Let’s start off with the album at hand and then we can get into the larger issues it presents. Soreption is a technical death metal band from Sweden. This album overall fits right in line with a lot of the other bands trading in this type of death metal today. The band is tight. They are professional. They are proficient and masters of their instruments. The complexity and the arrangements of the songs are impressive. If it sounds like there is a “but…” coming, well, that’s because there is. As impressive as the individual parts of Soreption are and as tight as the performances are on this album, the songs just aren’t there. That’s harsh, I know, but that’s just the honest impression I got after listening to this one a couple of times through. Everything on here just seemed to run together once I got a few songs in. Right now, I can’t honestly recollect anything specific from the album. Like, there’s not a song on here that really made me want to go, “Damn, I can’t wait to jam that one again.” I don’t know. I could be completely missing the boat, but it really feels like a forest-for-the-trees sort of album. The individual parts are cool, but the cohesive project feels lacking.
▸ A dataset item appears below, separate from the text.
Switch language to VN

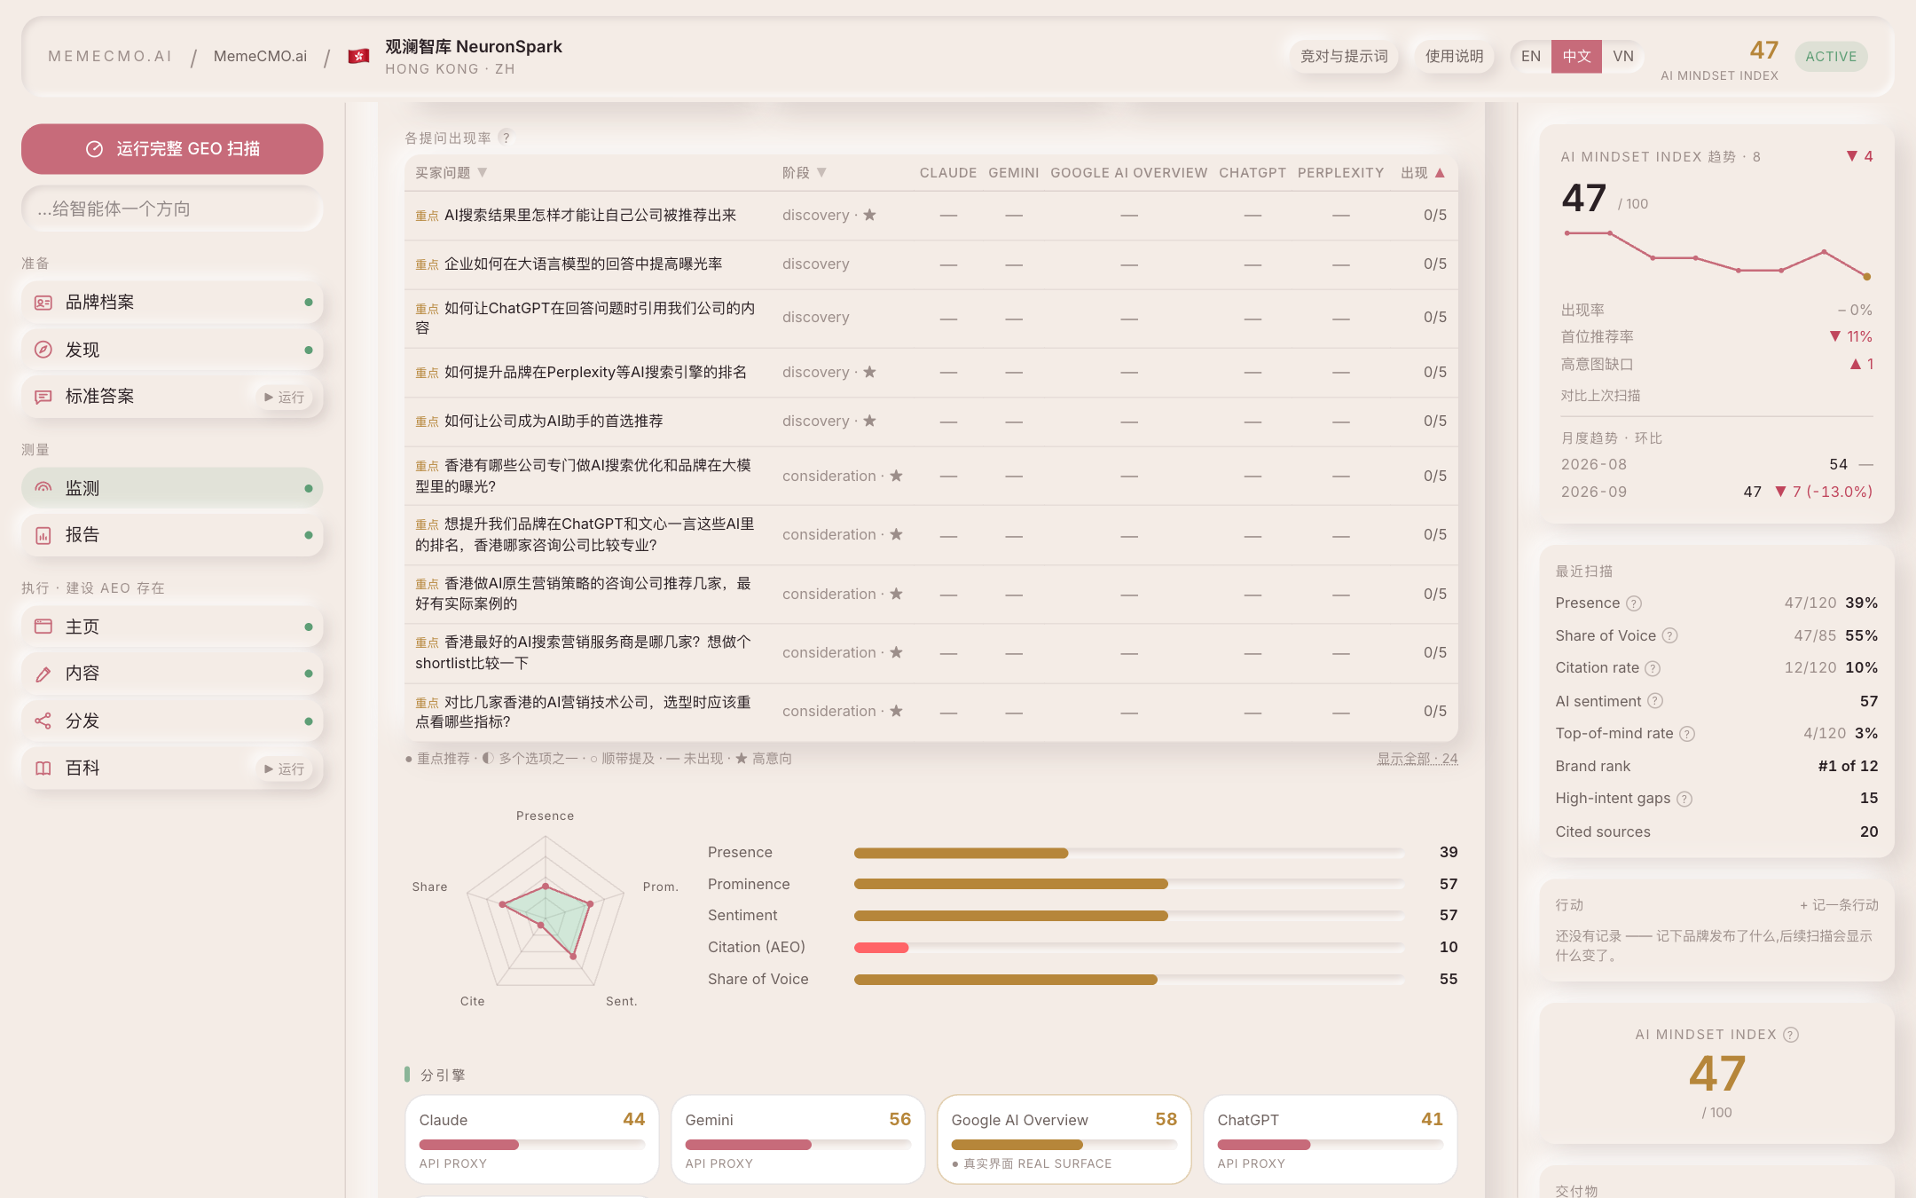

To my larger point mentioned at the beginning: I find myself feeling this way a lot from bands in the technical death metal sub-genre. I think the focus on technical skill gets in the way of crafting well-written songs. It’s a really fine balance to blend crazy time signature changes and super charged solos with finding a hook, melody or riff that is the foundation of any good song. There’s got to be that solid foundation upon which everything else gets built. I think you can take this same issue back to the mid-80s when dudes like Yngwie Malmsteen were coming out the woodwork. Yngwie was a hell of a talented player. The first time I heard Rising Force I was blown away by dude’s chops. But after a while, the flash of his solos wore off once you realized that dude couldn’t write a decent song or riff. I think it’s evident in the fact that Yngwie’s career basically stalled after the late-80s. He had one trick and once the initial hoopla died down, there was not much substance upon which he could rely. He was also a bit of a egomaniacal prick. So, that didn’t help much either. Compare Yngwie’s career to that of AC/DC. No one is going to characterize AC/DC as a technical powerhouse. Shit, everyone always jokes that every album they put out is basically the same album. But, goddamn, can we acknowlege that they could write a fucking riff that would just get stuck in your head and never leave. They also paired this riff writing genius with a healthy dose of sass and blue-collar personality. They were real and they had a rock solid foundation that has stood for years. Go put on TNT or Back in Black or Dirty Deeds or Jailbreak. It’s the fucking riffs, man. It’s the fucking riffs.
I think that’s the main point I’m trying to make to bands like Soreption and other bands who, in my opinion, focus way too much on the technical side of things. Pull it back a bit. You can still blow us away with solos and double-bass pummeling, but try to integrate the flash more in a way that furthers the impact of the songs rather than just trying to outdo the other bands in your genre. You guys can do it. You have the talent. Just harness your creative powers and instead of creating what is ultimately an album that is going to get lost in the rabble of all the other technical death metal releases this year and create something that has staying power. I believe in you guys!